Tissue lysates were boiled with 6 × sodium dodecyl sulfate (SDS) loading buffer and then fractionated by SDS-PAGE. The proteins were transferred to PVDF membrane and incubated with 5% of non-fat milk. The membranes were then incubated overnight at 4°C with primary antibody against human GGPPS1 (Proteintech, at a 1:200 dilution) or beta-actin (Boster, at a 1:1000 dilution). After being washed with PBST for 30 min, the membrane was probed with HRP-conjugated secondary antibody (Boster, at a 1:10000 dilution) for 1 h at room temperature. ECL detection reagent was used to demonstrate the results.
Data were expressed as mean ± SD with the range given in parentheses, or categorized.
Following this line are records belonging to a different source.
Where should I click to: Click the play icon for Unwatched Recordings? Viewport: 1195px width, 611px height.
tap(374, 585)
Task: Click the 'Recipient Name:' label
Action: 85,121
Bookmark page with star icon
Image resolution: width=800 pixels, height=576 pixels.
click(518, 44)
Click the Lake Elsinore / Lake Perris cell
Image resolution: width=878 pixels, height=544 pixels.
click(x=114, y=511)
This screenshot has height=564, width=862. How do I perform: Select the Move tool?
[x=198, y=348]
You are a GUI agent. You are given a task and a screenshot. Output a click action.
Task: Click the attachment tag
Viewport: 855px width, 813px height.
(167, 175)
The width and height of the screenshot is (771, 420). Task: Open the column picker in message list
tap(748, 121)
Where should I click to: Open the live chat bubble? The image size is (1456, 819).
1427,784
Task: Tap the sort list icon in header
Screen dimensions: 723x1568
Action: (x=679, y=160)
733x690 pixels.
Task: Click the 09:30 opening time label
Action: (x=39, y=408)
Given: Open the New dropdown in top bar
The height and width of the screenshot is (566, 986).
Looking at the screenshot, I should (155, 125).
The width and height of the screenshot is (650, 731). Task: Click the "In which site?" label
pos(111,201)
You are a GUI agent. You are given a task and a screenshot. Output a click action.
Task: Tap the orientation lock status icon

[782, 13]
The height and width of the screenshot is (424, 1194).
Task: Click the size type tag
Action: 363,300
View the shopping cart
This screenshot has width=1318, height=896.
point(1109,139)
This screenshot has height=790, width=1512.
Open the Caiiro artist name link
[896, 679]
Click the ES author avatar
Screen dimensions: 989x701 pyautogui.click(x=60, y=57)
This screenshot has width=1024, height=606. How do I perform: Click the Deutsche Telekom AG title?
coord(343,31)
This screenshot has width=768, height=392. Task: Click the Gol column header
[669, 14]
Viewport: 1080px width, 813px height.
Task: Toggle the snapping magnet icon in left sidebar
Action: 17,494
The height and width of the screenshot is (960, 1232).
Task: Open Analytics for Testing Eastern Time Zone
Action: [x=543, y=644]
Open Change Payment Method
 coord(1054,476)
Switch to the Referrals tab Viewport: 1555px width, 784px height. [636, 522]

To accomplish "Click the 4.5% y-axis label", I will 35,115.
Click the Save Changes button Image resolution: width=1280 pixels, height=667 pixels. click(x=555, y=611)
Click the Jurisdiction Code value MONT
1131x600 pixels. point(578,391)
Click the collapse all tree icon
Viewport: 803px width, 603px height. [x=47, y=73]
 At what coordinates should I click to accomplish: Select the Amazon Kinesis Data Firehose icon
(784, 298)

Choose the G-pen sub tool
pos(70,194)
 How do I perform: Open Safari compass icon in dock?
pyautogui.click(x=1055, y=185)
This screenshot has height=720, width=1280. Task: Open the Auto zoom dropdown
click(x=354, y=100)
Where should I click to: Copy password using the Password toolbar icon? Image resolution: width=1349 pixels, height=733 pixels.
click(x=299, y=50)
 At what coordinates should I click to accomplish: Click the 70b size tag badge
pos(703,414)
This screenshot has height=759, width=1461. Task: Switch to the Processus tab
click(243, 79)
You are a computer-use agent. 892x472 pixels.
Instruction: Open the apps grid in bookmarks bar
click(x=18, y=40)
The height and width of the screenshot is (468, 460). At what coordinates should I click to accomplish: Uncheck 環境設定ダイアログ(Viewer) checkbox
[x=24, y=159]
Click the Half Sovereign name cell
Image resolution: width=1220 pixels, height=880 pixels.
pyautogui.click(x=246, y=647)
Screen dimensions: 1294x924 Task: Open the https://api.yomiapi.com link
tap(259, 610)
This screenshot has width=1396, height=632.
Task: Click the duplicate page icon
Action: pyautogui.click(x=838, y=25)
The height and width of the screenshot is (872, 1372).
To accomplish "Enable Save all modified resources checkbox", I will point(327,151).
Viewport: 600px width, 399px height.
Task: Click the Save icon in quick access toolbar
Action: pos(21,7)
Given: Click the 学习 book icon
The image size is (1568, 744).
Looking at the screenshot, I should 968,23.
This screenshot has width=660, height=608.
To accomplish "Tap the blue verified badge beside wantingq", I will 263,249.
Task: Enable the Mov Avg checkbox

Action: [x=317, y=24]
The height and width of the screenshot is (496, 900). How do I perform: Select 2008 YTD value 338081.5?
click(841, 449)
Statistical comparisons were done using the Mann–Whitney U test, t test, ANOVA, or linear regression when data were normally distributed. Wilcoxon matched paired test was used to determine the significance of GGPPS1 expression among different kinds of liver tissues. χ2 test was performed to analyze the correlation between GGPPS1 expression and clinic pathological parameters. All statistical procedures were done using SAS (version 9.0; SAS, Inc.). Values of p < 0.05 were considered statistically significant.